Project

General

Profile

Bug #166

CR6901979 error in xdr_float.c not fixed

Added by Udo Grabowski about 10 years ago. Updated over 9 years ago.

Status:
Resolved
Priority:
Normal
Assignee:
Category:
lib - userland libraries
Start date:
2010-09-07
Due date:
% Done:

100%

Estimated time:
0.10 h
Difficulty:
Tags:
Gerrit CR:

Description

/usr/src/lib/libnsl/rpc/xdr_float.c lines 122/123 and 197/198 refer to old preprocessor symbols
amd64 etc., which do no longer exist. An oversight in CR 6493074 caused CR 6901979,
which is still not fixed in Opensolaris because the responsible engineer Gerald Thornbrugh
(Oracle) has no time. This has been fixed in Solaris 10 and is available as IDR35 for the
Opensolaris 2009.06 SU7 support repository.
This bug breaks important commercial software used in science, e.g., IDL (from Ittvis) .

Both lines should read (double underscores):

#if defined(_mc68000) || defined(_sparc) || defined(_u3b2) || \
defined(
_u3b15) || defined(_i386) || defined(_amd64)


Files

xdrtest.c (645 Bytes) xdrtest.c Jason King, 2011-01-19 03:58 PM
test.c (4.65 KB) test.c Jason King, 2011-01-26 04:41 PM
test.c (5.25 KB) test.c Jason King, 2011-01-26 06:56 PM
test.c (1.68 KB) test.c Jason King, 2011-01-30 01:46 PM
#1

Updated by Garrett D'Amore about 10 years ago

  • Project changed from site to illumos gate
#2

Updated by Udo Grabowski about 10 years ago

There are more lines to fix here:
Lines 71,112,122,123,197,198,201,289,329,229,349,424,434,517.
Question: are __mc68000, __u3b2, __u3b15 and __vax are still supported
targets ? If not, these definitions can be just eliminated.

#3

Updated by Udo Grabowski about 10 years ago

Found Fasttrack PSARC/2010/211 <http://www.mail-archive.com/opensolaris-arc@opensolaris.org/msg00968.html>
which has been approved, so __mc68000, __vax, __u3b2 and __u3b15 are
no longer supported.

#4

Updated by Gordon Ross about 10 years ago

There might be better symbols available to determine which is the native float format, etc.
Have a look at sys/isa_defs.h and _IEEE_754, for example.

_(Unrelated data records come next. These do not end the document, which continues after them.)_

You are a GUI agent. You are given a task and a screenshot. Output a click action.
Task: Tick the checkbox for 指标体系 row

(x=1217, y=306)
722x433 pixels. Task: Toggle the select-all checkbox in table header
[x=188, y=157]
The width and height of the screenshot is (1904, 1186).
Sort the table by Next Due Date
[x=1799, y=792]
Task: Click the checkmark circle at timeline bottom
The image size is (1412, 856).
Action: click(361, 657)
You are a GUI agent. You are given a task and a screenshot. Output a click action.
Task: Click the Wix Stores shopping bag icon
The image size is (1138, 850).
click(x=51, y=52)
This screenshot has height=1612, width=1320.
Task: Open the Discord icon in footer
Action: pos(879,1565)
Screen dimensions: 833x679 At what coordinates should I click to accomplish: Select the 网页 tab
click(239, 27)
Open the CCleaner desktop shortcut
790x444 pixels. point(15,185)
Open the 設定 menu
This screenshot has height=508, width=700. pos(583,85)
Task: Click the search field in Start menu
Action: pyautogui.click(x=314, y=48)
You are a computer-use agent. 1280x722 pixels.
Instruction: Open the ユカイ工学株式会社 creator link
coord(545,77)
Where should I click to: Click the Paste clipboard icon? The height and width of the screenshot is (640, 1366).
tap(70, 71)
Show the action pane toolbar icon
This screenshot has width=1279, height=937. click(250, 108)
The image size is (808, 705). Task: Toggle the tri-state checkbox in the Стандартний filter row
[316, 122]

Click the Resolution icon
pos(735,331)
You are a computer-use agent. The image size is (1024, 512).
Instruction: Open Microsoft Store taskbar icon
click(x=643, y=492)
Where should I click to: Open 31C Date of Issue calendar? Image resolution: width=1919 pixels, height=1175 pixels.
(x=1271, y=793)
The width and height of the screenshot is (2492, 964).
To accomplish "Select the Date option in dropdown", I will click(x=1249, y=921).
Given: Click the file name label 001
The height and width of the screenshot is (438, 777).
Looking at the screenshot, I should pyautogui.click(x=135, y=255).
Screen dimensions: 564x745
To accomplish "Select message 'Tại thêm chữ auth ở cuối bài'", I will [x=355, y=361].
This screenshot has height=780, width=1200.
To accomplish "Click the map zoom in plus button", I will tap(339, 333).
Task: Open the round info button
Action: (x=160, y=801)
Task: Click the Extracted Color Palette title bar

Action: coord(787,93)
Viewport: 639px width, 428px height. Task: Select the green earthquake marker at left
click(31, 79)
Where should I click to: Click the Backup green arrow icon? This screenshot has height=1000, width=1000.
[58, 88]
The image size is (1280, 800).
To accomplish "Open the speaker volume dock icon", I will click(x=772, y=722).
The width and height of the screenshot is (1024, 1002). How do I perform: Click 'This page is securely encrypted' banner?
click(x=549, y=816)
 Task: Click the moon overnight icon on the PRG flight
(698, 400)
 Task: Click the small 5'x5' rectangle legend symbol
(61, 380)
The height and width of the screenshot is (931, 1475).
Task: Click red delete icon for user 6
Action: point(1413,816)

Many cases in xdr_float.c should be able to say basically:

#ifdef _IEEE_754
    /*
     * OtW format is IEEE so just copy.  Includes CPUs:
     * amd64, i386, sparc, sparcv9, m68k, u3b2, etc.
     */
    return (XDR_PUTINT32(XDRS, (int *)fp));  /* or whatever... */
#else
    /* vax and whatever - do we care anymore? */
#endif

#5

Updated by Jason King almost 10 years ago

This seems to be working in current versions of illumos, can someone confirm?
Did perhaps the SS12 update redefine one of the symbols?

I've attached a test case based on the os.o bug description..

#6

Updated by Jason King almost 10 years ago

Regardless, the function could be cleaned up.

http://cr.illumos.org/view/krrvaz21/ has a proposed cleanup.

#7

Updated by Jason King almost 10 years ago

  • Status changed from New to In Progress
  • Assignee set to Jason King

Updated webrev http://cr.illumos.org/view/ltia0hr8/ removed the vax bits

#8

Updated by Jason King almost 10 years ago

Further investigation and testing shows that
  1. The IEEE 754 fp representation is the same on all platforms (regardless of the byteorder of ints)
  2. The XDR OTW format is IEEE 754 for 32-bit (float) and 64-bit (double) floating point values
  3. The XDR_{GET,PUT}INT32 routines do conversion (if needed) to BE format.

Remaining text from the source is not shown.